Sanas is a Palo Alto-based startup that provides real-time speech understanding platform powered by AI technology.
Sanas’s solution operates on a speech-to-speech neural network architecture. This framework processes incoming speech in real-time, converting it to match a specified accent while retaining the speaker’s unique voice characteristics. The system is designed to work seamlessly across various accents and backgrounds, facilitating clearer communication in diverse settings
Sanas delivers crystal clear communication with real-time speech-to-speech AI technology.

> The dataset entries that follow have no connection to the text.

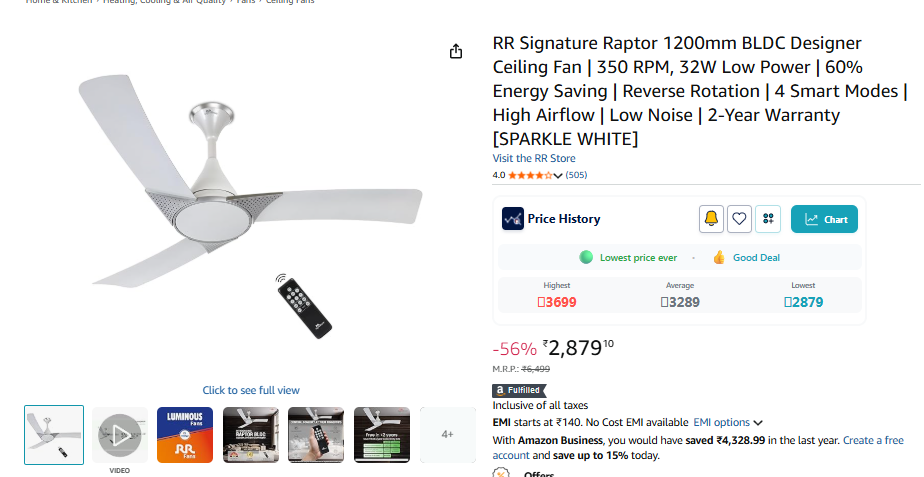
Task: Expand the star rating dropdown arrow
Action: pos(557,175)
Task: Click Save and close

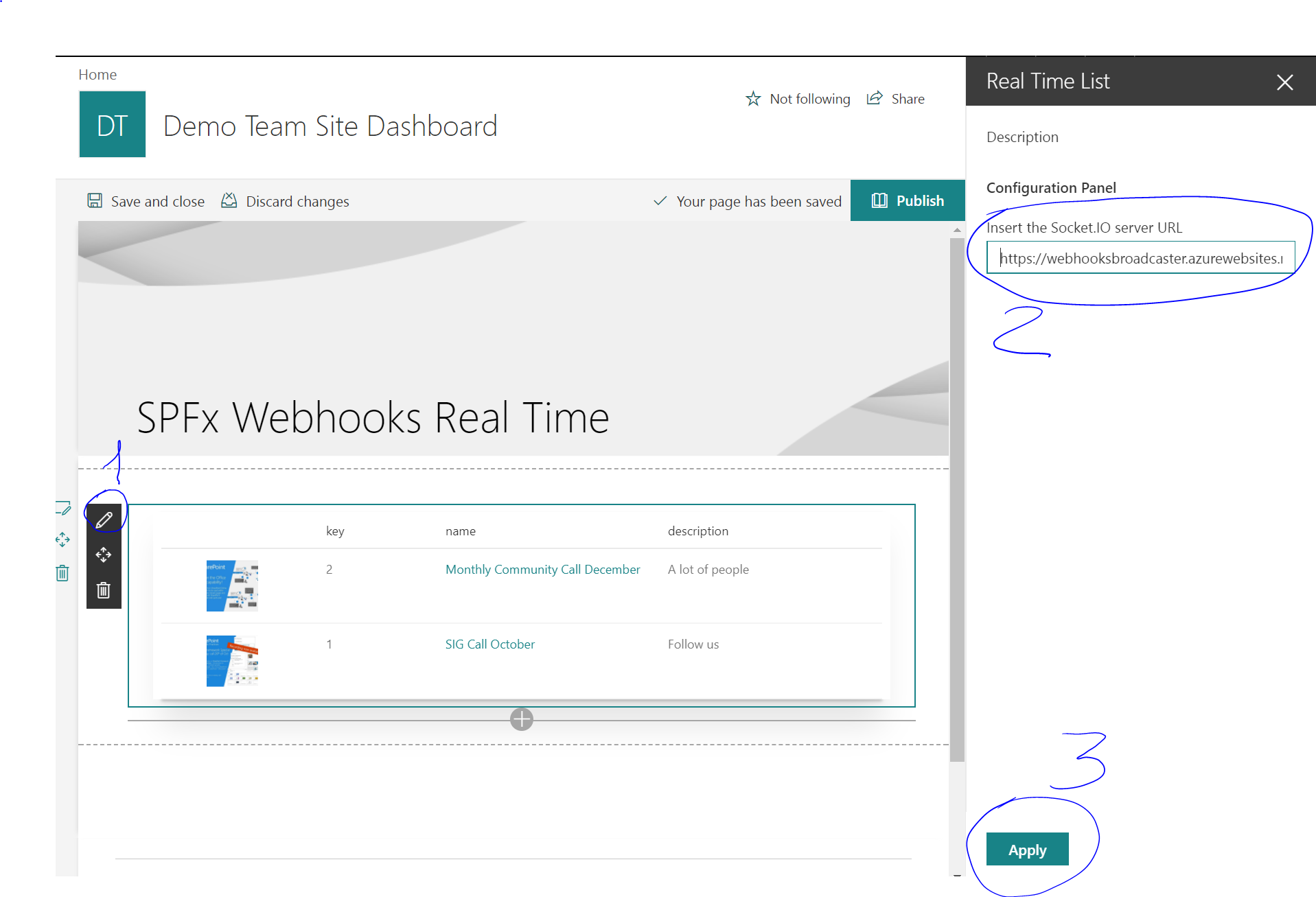Action: point(146,201)
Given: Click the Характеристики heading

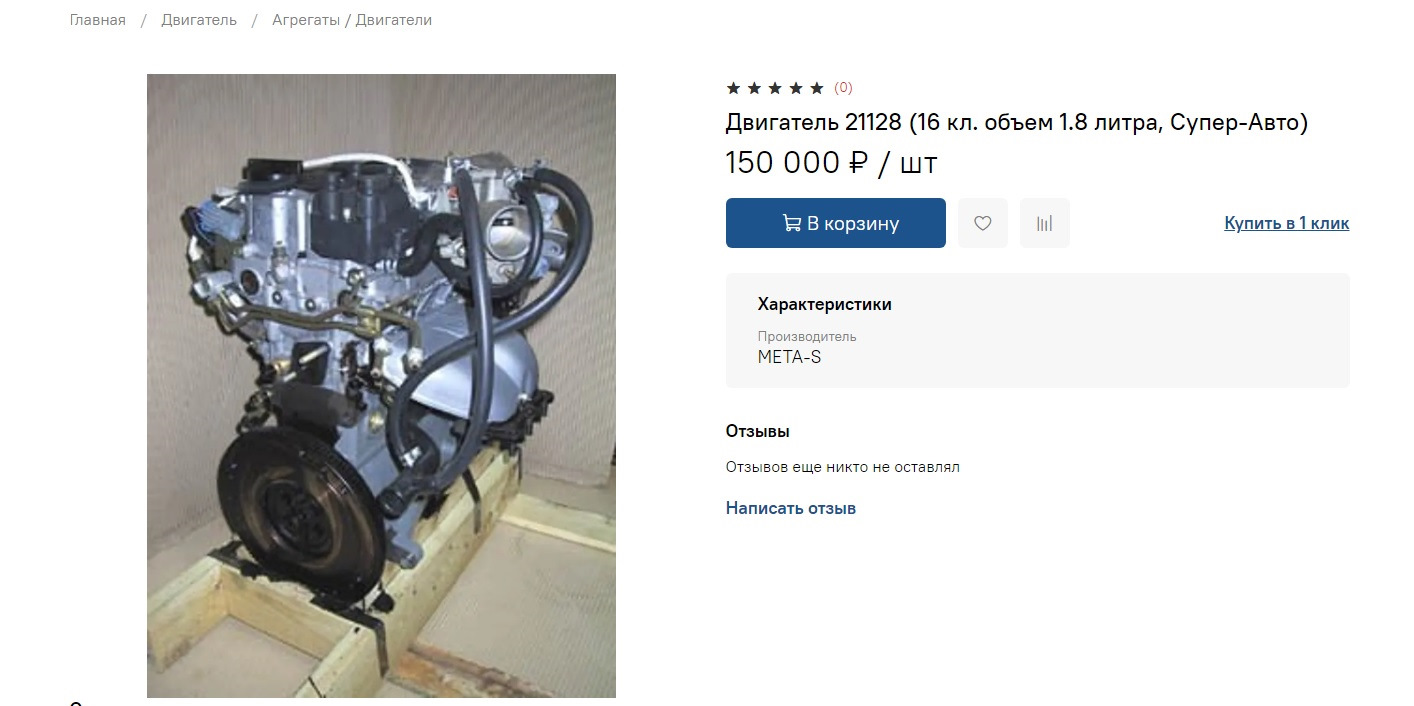Looking at the screenshot, I should [825, 304].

Speech Intelligibility: Utilizing advanced neural networks, Sanas generates speech that emphasizes clarity and articulation, ensuring that the output is easily understood by listeners.
Speech Naturalness: The technology captures subtle nuances of human speech, such as tone and emphasis, to deliver output that maintains the warmth and authenticity of the original speaker.

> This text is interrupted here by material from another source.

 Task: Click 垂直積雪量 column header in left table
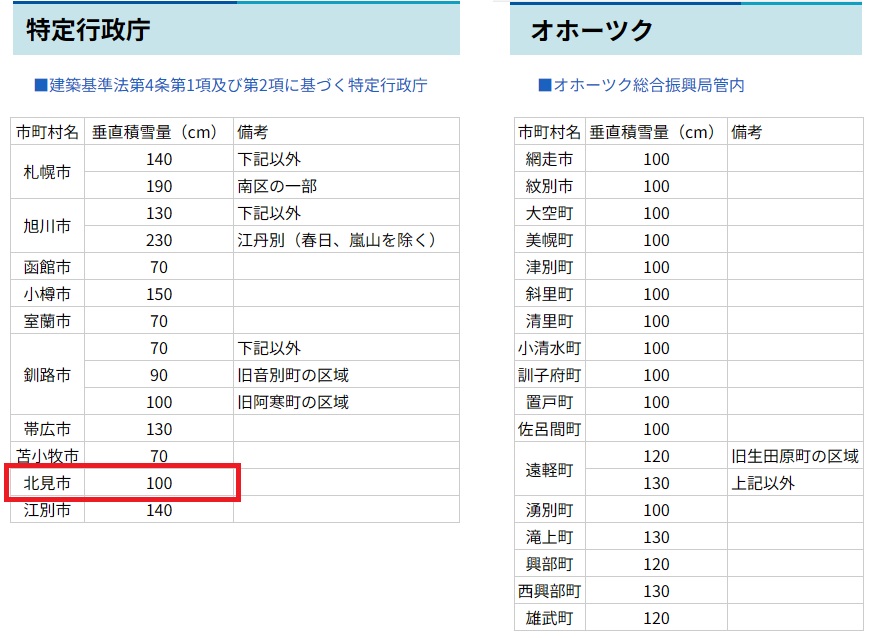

Phoneme-Based Neural Networks: Sanas employs advanced neural networks that utilize a phoneme-based approach. This allows the AI to capture subtle nuances in speech, ensuring that the output retains the original speaker’s warmth and natural delivery.
Primarily utilized in contact centers, Sanas’s technology aims to improve customer-agent interactions by reducing misunderstandings and communication barriers. This enhancement leads to increased customer satisfaction, higher first-call resolution rates, and reduced average handling times. By minimizing the need for extensive accent training, organizations can also achieve operational cost savings.
Low Latency Processing: The system operates with approximately 200 milliseconds of latency, enabling seamless and uninterrupted conversations.

Phoneme-Based Neural Networks (PBNNs) are AI models designed to process and manipulate speech at the phoneme level. A phoneme is the smallest unit of sound in a language that can distinguish one word from another (e.g., the sounds /p/ and /b/ in “pat” and “bat”).
How Phoneme-Based Neural Networks Work
Phoneme Recognition:
The AI breaks down spoken words into individual phonemes using Automatic Speech Recognition (ASR).
Feature Extraction:
The system extracts acoustic features like pitch, tone, and duration to understand how the phonemes are spoken.
Neural Network Processing:
A deep learning model, often based on Recurrent Neural Networks (RNNs), Transformers, or Convolutional Neural Networks (CNNs), processes these phonemes and learns their patterns in different accents.
Phoneme Mapping & Transformation:
The AI maps phonemes from one accent to another while preserving the speaker’s unique vocal characteristics.
Speech Reconstruction:
The modified phoneme sequence is synthesized back into speech using Text-to-Speech (TTS) or waveform synthesis techniques like WaveNet or Tacotron.